Proportion croissante de réfugiés et personnes admises à titre provisoire
Le nombre de cas stagne, voire diminue dans l'aide sociale. Nous assistons toutefois à une évolution inquiétante : la proportion de réfugiés et de personnes admises à titre provisoire augmente. Cette tendance devrait se poursuivre dans les années à venir, d'une part en raison de l’arrivée d’un grand nombre de requérants d'asile ces dernières années et d'autre part en raison de leur faible taux d'activité. Bien que le taux d'aide sociale élevé puisse souvent s'expliquer par des déficits linguistiques, un manque de qualifications professionnelles et des grands systèmes familiaux, cette évolution pose des problèmes tant à l'aide sociale qu'aux personnes concernées. Si l'aide sociale ne parvient pas à inverser cette tendance, l’opinion publique l’assimilera de plus en plus à un système de raccordement au domaine de l'asile, le taux élevé d'inactivité de certaines nationalités offrant notamment des cibles d'attaques politiques.
L’aide sociale à l’orée d’un tournant
De nombreuses raisons laissent à penser que la spirale sociale commence à tourner – vers le bas. En même temps, certains signes indiquent que l'aide sociale est en passe d’amorcer un tournant. Les attaques contre l'aide sociale ont diminué depuis la votation du canton de Berne en 2019. Elle doit cependant faire face à de nouveaux défis d’ordre professionnel et politique. La hausse des primes d'assurance-maladie et l'évolution du marché du logement en particulier généreront de nouveaux problèmes sociopolitiques dans les mois à venir. Contrairement à la pandémie de coronavirus, à la crise ukrainienne ou à la crise du CS, l'État ne devrait pas réagir rapidement et efficacement à ces nouveaux défis sociaux. Tout porte à croire que le nombre de bénéficiaires de l'aide sociale augmentera à moyen terme, malgré un faible taux de chômage, avec les conséquences financières associées. Une situation qui pourrait provoquer une nouvelle vague de critiques à l'encontre de l'aide sociale.

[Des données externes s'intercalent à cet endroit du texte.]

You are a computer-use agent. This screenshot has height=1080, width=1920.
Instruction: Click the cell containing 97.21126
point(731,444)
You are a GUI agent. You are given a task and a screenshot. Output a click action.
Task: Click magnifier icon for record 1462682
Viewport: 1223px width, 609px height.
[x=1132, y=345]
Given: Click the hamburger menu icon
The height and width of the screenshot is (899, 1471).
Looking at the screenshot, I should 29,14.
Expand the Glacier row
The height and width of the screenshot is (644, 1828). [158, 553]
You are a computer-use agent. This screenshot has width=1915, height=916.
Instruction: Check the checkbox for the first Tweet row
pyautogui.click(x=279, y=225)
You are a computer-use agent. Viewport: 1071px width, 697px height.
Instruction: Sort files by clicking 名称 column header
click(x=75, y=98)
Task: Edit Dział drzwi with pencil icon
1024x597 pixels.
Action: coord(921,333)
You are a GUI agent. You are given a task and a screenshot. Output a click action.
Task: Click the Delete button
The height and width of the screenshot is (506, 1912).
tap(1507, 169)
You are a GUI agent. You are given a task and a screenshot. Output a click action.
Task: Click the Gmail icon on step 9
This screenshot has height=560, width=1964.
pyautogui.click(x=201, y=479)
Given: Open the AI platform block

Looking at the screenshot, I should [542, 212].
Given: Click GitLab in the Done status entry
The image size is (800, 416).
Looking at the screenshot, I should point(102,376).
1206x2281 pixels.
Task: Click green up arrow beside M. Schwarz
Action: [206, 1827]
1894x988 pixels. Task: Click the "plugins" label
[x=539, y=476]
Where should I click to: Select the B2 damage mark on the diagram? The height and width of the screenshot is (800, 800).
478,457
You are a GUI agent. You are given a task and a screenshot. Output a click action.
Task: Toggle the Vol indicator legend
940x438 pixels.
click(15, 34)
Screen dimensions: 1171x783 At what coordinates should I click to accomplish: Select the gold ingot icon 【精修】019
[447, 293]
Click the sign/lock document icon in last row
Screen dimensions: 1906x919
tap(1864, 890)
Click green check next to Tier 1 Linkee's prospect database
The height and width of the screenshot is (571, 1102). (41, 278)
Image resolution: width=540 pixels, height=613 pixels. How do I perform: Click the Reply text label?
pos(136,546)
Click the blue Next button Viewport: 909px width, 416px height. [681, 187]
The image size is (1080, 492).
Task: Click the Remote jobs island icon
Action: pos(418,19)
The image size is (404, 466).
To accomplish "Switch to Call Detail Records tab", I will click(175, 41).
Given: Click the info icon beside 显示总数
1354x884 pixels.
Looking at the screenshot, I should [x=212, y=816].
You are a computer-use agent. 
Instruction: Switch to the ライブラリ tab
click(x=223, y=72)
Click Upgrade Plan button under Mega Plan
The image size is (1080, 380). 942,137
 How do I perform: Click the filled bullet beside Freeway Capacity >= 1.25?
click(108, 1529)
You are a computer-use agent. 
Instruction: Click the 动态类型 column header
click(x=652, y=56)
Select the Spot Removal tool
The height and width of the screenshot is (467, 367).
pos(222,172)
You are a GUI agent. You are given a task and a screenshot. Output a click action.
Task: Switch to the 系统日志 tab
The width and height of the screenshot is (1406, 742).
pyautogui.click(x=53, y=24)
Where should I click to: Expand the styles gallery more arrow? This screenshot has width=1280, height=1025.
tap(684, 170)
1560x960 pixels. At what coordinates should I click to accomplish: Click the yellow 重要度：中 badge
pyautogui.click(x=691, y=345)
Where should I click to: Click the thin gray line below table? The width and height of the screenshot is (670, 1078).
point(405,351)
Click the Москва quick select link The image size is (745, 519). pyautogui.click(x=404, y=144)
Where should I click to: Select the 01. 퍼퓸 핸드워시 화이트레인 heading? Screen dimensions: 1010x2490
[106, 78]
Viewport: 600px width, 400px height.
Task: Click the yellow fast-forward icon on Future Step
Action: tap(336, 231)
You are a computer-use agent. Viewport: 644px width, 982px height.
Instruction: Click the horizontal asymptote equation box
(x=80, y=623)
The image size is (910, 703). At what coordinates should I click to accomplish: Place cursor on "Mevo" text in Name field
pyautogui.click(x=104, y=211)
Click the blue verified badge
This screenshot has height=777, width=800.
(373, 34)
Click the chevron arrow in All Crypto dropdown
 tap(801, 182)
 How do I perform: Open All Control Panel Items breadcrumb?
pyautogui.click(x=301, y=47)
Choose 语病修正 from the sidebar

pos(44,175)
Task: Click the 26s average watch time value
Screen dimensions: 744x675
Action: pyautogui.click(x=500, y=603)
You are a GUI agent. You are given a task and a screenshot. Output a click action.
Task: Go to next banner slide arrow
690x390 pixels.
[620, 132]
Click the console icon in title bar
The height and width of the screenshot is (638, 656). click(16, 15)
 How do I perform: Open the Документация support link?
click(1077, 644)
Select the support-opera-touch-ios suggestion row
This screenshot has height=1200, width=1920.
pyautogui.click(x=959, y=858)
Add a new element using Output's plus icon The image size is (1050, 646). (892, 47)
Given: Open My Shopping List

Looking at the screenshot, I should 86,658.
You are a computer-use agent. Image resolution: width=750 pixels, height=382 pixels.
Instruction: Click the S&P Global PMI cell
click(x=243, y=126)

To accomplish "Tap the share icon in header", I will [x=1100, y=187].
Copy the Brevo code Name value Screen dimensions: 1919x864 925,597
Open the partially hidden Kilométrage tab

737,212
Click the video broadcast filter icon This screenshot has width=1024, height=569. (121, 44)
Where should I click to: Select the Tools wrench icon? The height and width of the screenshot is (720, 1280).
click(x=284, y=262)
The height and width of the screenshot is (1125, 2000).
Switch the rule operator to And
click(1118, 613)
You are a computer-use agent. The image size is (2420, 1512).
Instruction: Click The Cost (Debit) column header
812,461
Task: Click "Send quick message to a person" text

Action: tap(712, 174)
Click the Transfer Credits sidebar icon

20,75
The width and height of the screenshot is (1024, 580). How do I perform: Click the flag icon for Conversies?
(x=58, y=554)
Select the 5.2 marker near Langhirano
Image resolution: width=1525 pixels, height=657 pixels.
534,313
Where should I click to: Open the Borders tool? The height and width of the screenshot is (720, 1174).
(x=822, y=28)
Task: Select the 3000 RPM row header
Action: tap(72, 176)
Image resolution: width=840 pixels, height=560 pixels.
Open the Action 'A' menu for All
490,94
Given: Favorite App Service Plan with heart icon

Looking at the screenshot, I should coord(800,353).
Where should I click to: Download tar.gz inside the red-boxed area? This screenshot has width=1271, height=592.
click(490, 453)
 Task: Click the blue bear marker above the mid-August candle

L'aide sociale doit, elle aussi, relever de grands défis, puisqu’elle est également touchée par la pénurie de main-d’œuvre qualifiée. Que faire ? Elle doit être en mesure de réagir rapidement aux nouvelles situations avec professionnalisme, par exemple en adaptant sans tarder les directives en matière de loyers face à la hausse rapide des loyers. En raison de la pénurie de personnel qualifié, l'aide sociale doit également questionner sa propre efficacité, ainsi que poursuivre ses efforts de numérisation. Autre priorité : elle se doit de mener un travail de relations publiques percutant.
L'aide sociale doit encore davantage insister sur la nécessité de mettre en œuvre des mesures politiques rapides et efficaces pour lutter contre la hausse des primes d'assurance-maladie, ainsi que la pénurie et le renchérissement du logement. Elle doit démontrer que ces problèmes sociaux sont loin d’être des cas isolés, mais les conséquences de dérives sociales. Un État capable de débloquer en quelques heures des milliards de francs pour sauver une seule banque doit aussi veiller à ce que toutes les personnes vivant en Suisse puissent disposer d’un logement convenable, payer leur prime d'assurance-maladie et subvenir à leurs besoins.